• Problem: Rewrite the records from the line containing "You are a computer-use agent. The height" through the end of the records, keeping the requests, and increase every coordinate in the answers by 134.

• Item-finding records:

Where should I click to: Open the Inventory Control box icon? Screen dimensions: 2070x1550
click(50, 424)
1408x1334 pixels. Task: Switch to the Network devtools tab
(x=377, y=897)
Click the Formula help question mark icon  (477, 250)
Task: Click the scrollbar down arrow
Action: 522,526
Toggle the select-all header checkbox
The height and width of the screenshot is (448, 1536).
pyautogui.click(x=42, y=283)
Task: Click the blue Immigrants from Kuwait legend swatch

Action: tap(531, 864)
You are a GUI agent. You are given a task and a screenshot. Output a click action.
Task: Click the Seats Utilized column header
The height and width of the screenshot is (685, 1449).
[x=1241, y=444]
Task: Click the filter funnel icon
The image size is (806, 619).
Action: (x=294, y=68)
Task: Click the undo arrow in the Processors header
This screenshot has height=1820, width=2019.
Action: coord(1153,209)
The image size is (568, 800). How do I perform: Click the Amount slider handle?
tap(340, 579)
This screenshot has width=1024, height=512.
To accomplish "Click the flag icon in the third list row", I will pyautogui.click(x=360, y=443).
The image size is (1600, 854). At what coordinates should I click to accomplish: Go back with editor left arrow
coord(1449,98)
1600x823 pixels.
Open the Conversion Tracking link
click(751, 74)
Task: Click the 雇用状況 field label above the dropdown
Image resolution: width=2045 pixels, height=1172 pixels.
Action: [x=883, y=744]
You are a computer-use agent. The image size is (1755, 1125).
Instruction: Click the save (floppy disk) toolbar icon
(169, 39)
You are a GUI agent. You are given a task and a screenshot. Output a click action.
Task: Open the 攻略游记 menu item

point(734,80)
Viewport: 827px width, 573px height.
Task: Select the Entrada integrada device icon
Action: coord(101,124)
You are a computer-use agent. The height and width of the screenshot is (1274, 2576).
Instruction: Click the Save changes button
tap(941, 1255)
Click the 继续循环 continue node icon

• Problem solution:
You are a computer-use agent. The height and width of the screenshot is (1274, 2576).
Instruction: Click the Save changes button
tap(1075, 1389)
Click the 继续循环 continue node icon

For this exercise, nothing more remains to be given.